━━━ Text provided
WORLD NEWS

Syria intervention talk as diplomacy withers

Mar 25, 2012, 12:48 PM

Associated Press

ISTANBUL (AP) – A year of sanctions, diplomacy and harsh rhetoric failed to stop Syria’s bloody crackdown and oust President Bashar Assad. With frustration running high, Turkey and other countries that have staked moral credibility on ending the violence are increasingly looking at intervention on Syrian soil, a strategy they have so far avoided for lack of international consensus and fears it could widen the conflict.

Diplomacy has not yet run its course, but more treacherous options, including aid to Syrian rebels, are likely to come up at a meeting of dozens of countries that oppose Assad, including the United States and its European and Arab partners, in Istanbul on April 1.

One prominent option floated by Turkey is a “buffer zone” on the Turkish-Syrian border, which could amount to a foreign military occupation, intent on regime change even if the aim is humanitarian in name. The risks of such an endeavor in a combustible region are evident in the U.S.-led invasion of Iraq, Israel’s occupation of southern Lebanon decades ago and Syria’s own military presence in Lebanon until 2005.

Yet, comparisons with international hesitation over the Balkans bloodshed in the 1990s make it ever harder to engage in seemingly endless, and fruitless, diplomacy.

Turkish Prime Minister Recep Tayyip Erdogan discussed Syria with U.S. President Barack Obama on Sunday at a nuclear security conference in South Korea, and said it was not possible to tolerate events there. Earlier, Erdogan was asked by reporters on his plane whether a safe zone inside Syria was on the agenda.

“Studies are under way,” Erdogan said. “It would depend on developments. The ‘right to protection’ may be put into use, according to international rules. We are trying to find a solution by engaging Russia, China and Iran.”

Erdogan predicted that “everything could change” if those countries withdraw their support for Syria, and he accused Assad of reviving ties with and “protecting” rebels of the PKK, a Turkish Kurd group at war with the Turkish state. Turkey already hosts some 17,000 Syrian refugees, and casting the Syrian crisis in terms of Turkey’s national security strengthens the case for intervention.
━━━━━━
━━━ Dataset content
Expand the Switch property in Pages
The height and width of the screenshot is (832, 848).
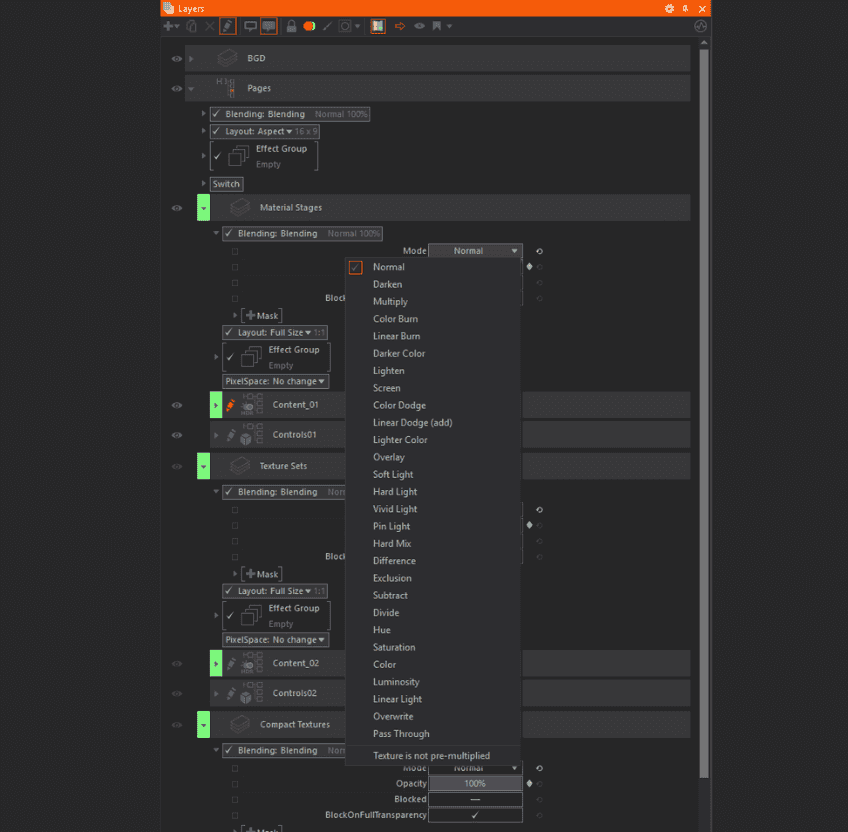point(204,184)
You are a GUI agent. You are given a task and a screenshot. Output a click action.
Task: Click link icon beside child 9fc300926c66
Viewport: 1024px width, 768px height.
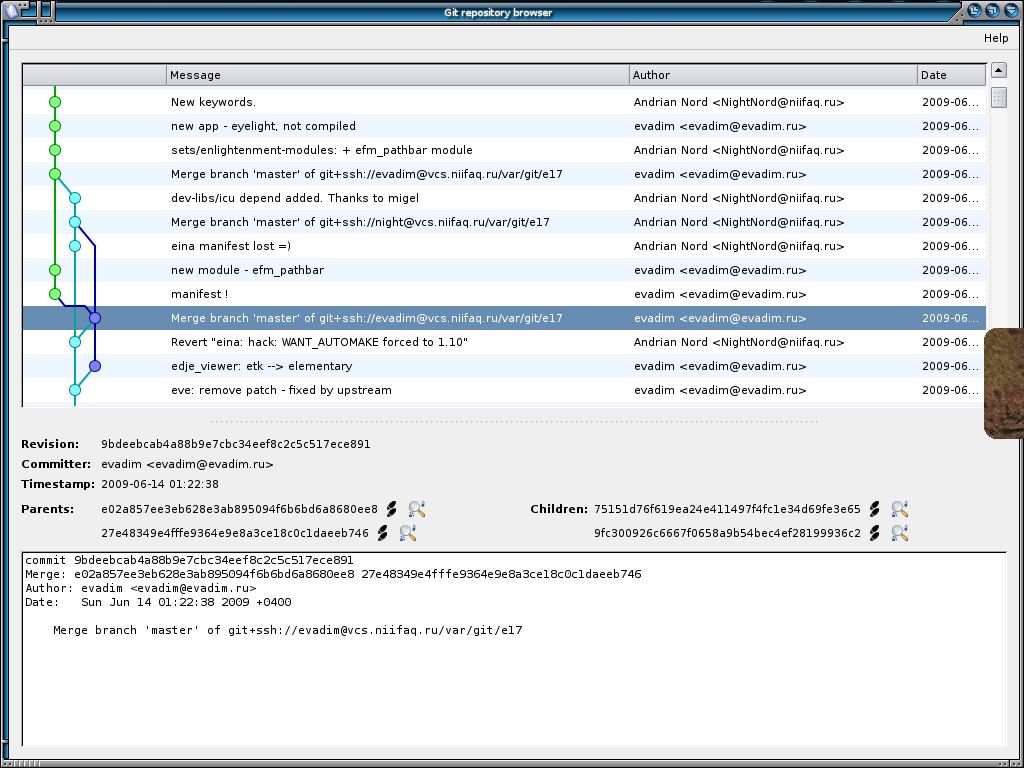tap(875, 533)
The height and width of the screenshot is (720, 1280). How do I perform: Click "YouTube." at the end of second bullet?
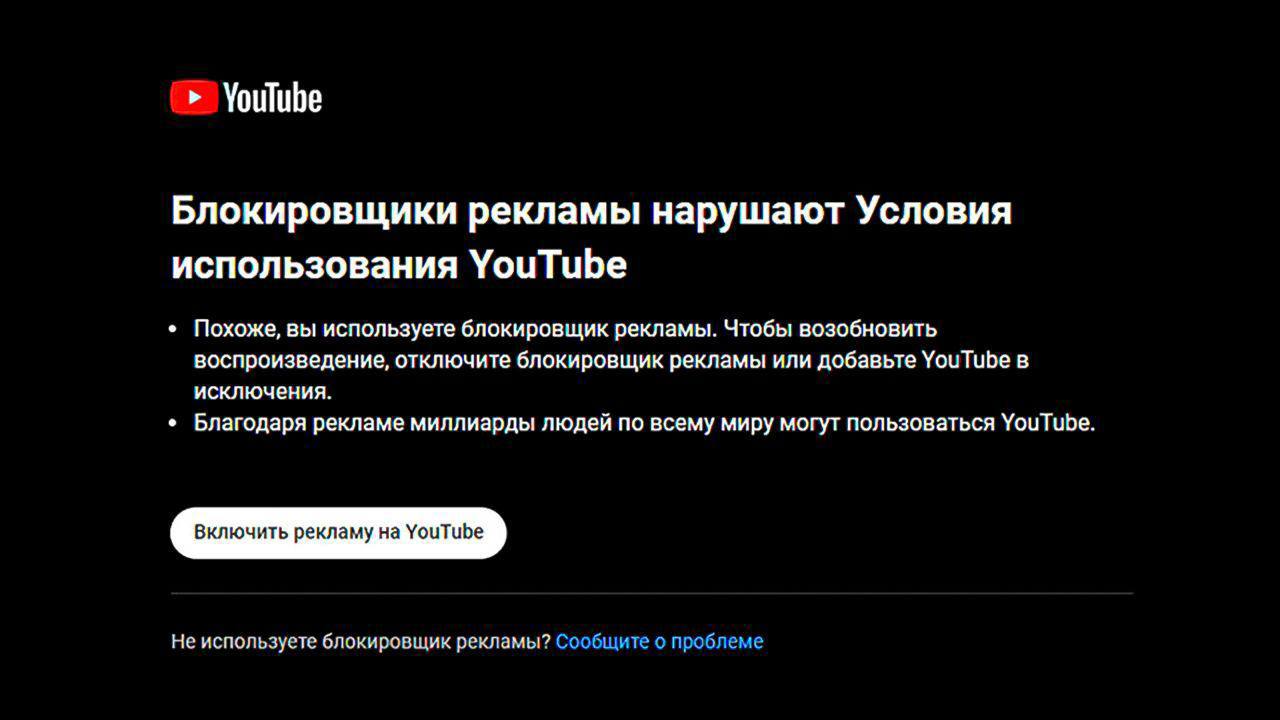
━━━━━━
━━━ Dataset content
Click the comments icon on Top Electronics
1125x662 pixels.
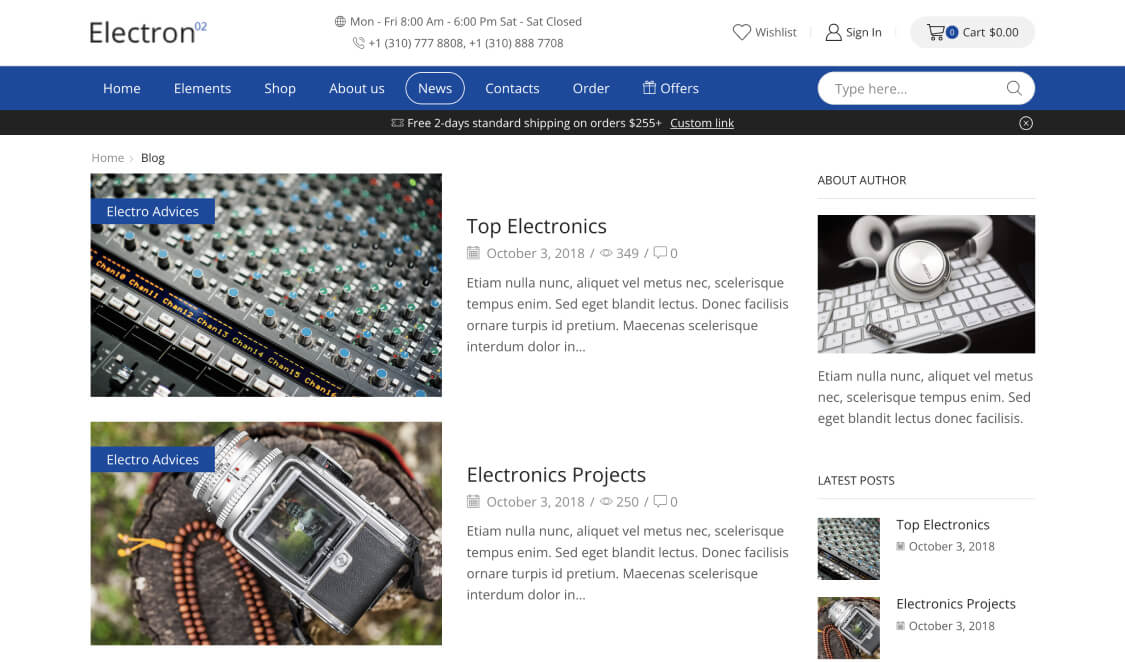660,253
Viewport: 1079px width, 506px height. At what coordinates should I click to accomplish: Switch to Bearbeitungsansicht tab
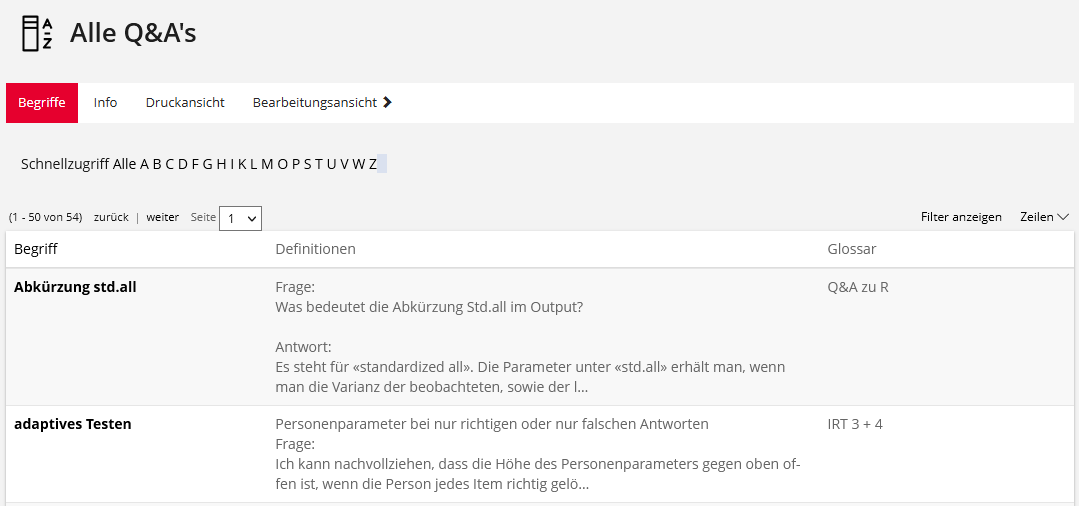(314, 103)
━━━━━━
# [Questions to answer]
(A) Answer these questions using the news article about Syria:
(i) Where and on what date will the countries that oppose Assad meet?
(ii) At what event did Erdogan discuss Syria with Obama?
(iii) About how many Syrian refugees does Turkey already host?
(B) In the news article about Syria, shorten the paragraph that begins "One prominent option floated by Turkey" and keep its main facts.
(C) Proceed with the news article about Syria, picking up after its final sentence.

# [Answers to the problems]
(A)
(i) In Istanbul, on April 1.
(ii) At a nuclear security conference in South Korea.
(iii) Some 17,000.

(B) Turkey has proposed a "buffer zone" on the Turkish-Syrian border. This could amount to a foreign military occupation aimed at regime change, even if its stated purpose is humanitarian. The U.S.-led invasion of Iraq, Israel's occupation of southern Lebanon decades ago and Syria's military presence in Lebanon until 2005 show the risks of such a move in a combustible region.

(C)
U.N. and Arab League envoy Kofi Annan was discussing Syria on Sunday in Russia, which vetoed a U.N. Security Council resolution aimed at pressuring Assad but has shown increasing impatience with him. His next stop is Beijing, which also blocked U.N. action.

Annan’s plan, endorsed by the U.N. Security Council, includes a cease-fire by Syrian forces, a daily two-hour halt to fighting to evacuate the injured and provide aid, and inclusive talks about a political solution.

But, there are still questions about how such an agreement would be overseen and enforced. An Arab League monitoring effort in Syria failed, labeled a farce by some who participated. The likelihood that a Syrian regime that has shelled cities would talk in good faith to the people it targeted is remote, and outgunned Syrian rebels say the time is long past for any negotiation.

The United Nations says more than 8,000 people have died. Many were civilian protesters.

Assad bucked the trend of relatively quick transitions to new governments in regional uprisings. Tunisia, Egypt and Libya, where a NATO bombing campaign helped oust Moammar Gadhafi, did not bear the same geopolitical tensions as the Syrian case. The conflict there comes as Israel considers a plan to bomb the nuclear facilities of Iran, a regional power and close ally of Assad, and further destabilization in Syria could set off lasting unrest.

Turkey and the United States, in an election year, “are reluctant to make more forceful moves because of the long-term costs of policing the sectarian violence that will surely happen following the collapse of the Assad regime,” said Arda Batu, professor of international relations at Yeditepe University in Istanbul and editor-in-chief of the Kalem Journal, a website about regional affairs

The countries meeting in Istanbul hope to help the Syrian opposition coalesce into a more coherent movement that can show all Syrians, not only the majority Sunni Muslims, that they would have a place in a post-Assad future.

The “Friends of Syria” group of more than 60 countries made little headway at its maiden meeting in Tunisia in February, and countries are already talking about creating a subgroup to discuss military options more urgently. Saudi Arabia and Qatar are some of the strongest advocates of this approach.

One idea sees Arab countries and Turkey _ with the U.S., ideally, but possibly without _ establishing a buffer zone along the Syrian-Turkish border that would serve as a humanitarian corridor and staging ground for the rebel Free Syrian Army. On the Syrian side of the border, it would entail army defectors and other guerrillas wresting control of land and holding it, which they have been unable to do.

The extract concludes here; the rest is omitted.